Directions for this task: Find out how many lines of the listing below include "robo" and report only that number.

Supplied records:
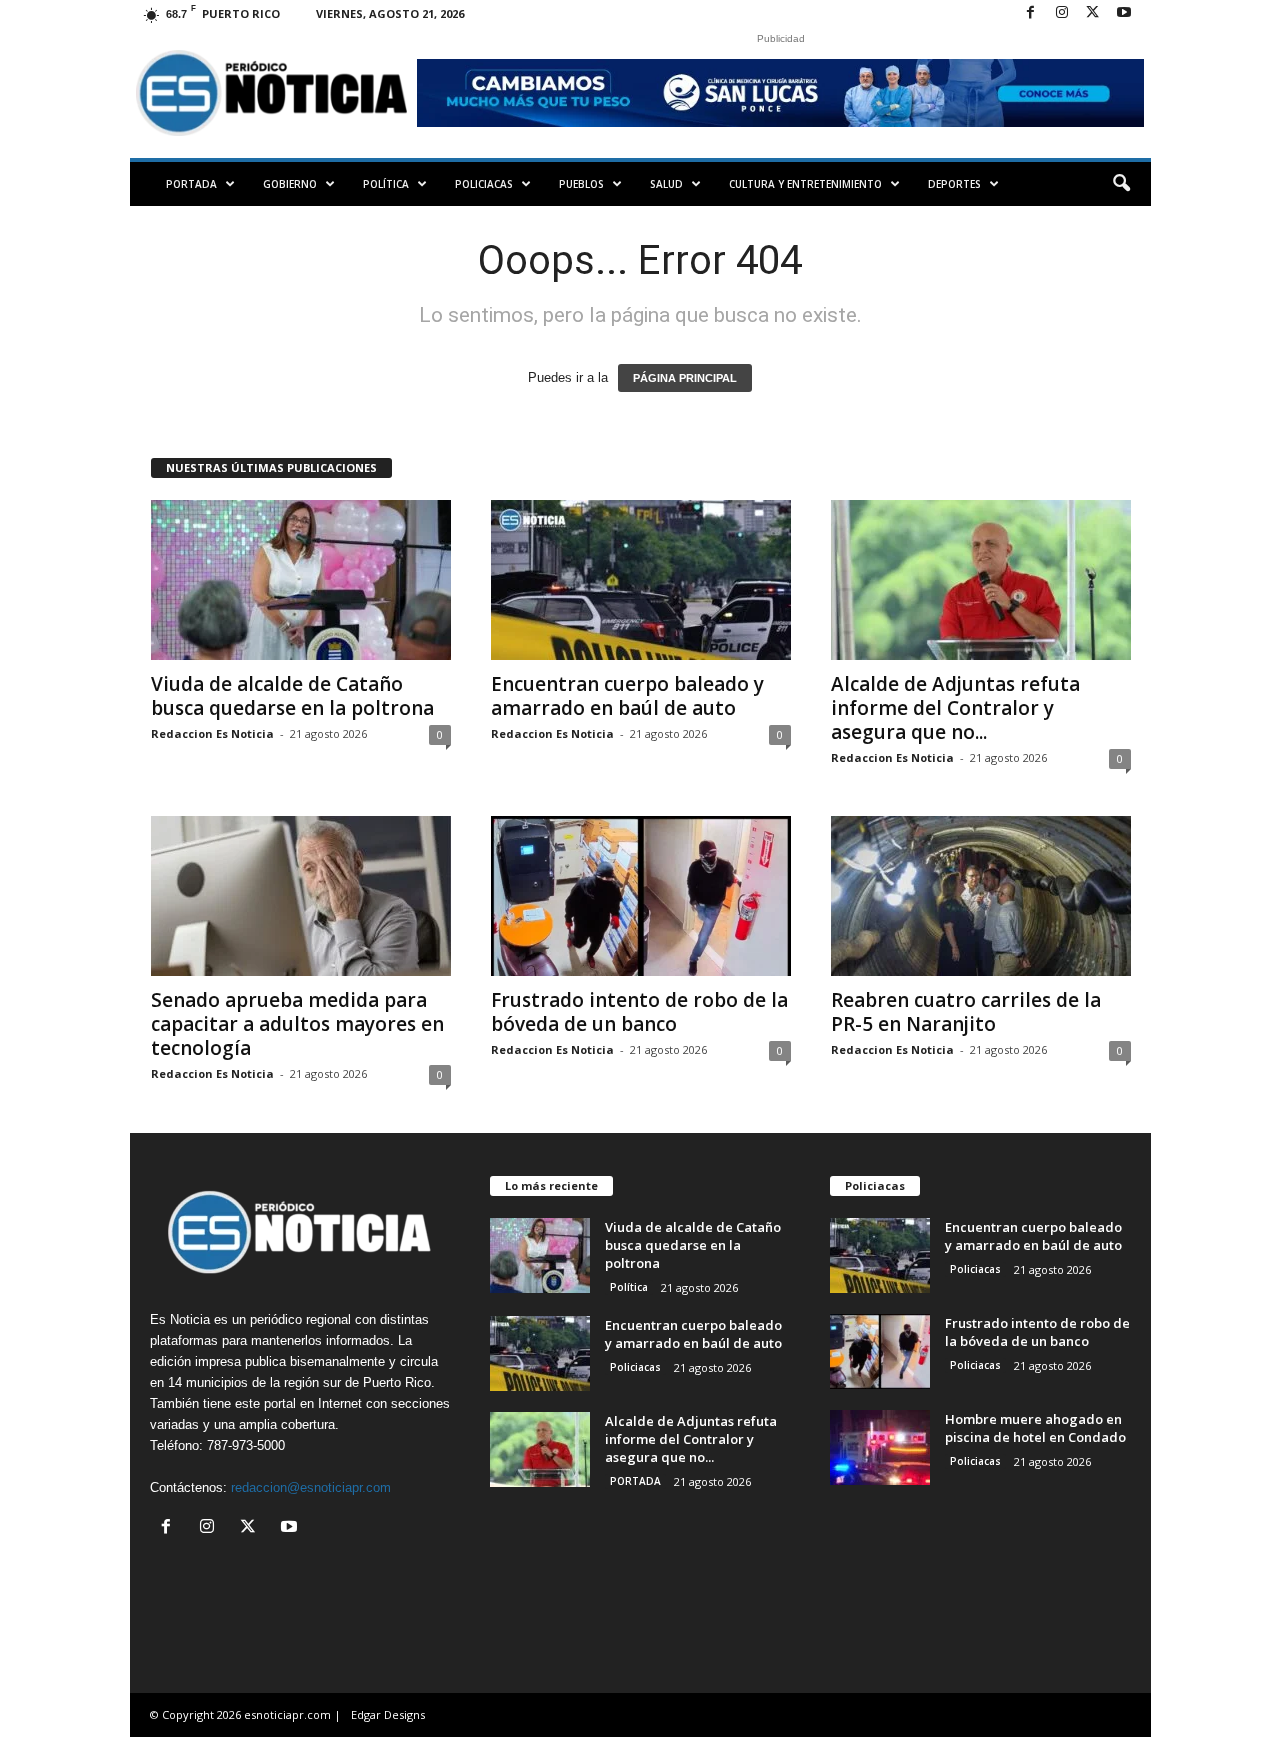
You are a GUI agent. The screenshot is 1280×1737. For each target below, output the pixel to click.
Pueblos (581, 184)
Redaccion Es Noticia (212, 733)
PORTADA (191, 184)
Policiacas (484, 184)
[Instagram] (1062, 13)
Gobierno (290, 184)
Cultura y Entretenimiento (805, 184)
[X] (1093, 13)
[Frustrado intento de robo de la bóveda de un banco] (641, 896)
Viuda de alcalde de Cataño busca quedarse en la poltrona (292, 696)
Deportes (954, 184)
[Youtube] (1124, 13)
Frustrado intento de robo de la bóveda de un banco (639, 1012)
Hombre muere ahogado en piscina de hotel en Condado (1035, 1428)
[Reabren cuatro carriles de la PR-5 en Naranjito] (981, 896)
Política (386, 184)
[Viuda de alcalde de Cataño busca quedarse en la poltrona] (301, 580)
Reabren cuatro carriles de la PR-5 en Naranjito (966, 1012)
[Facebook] (1031, 13)
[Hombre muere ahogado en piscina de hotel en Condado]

Answer space: 2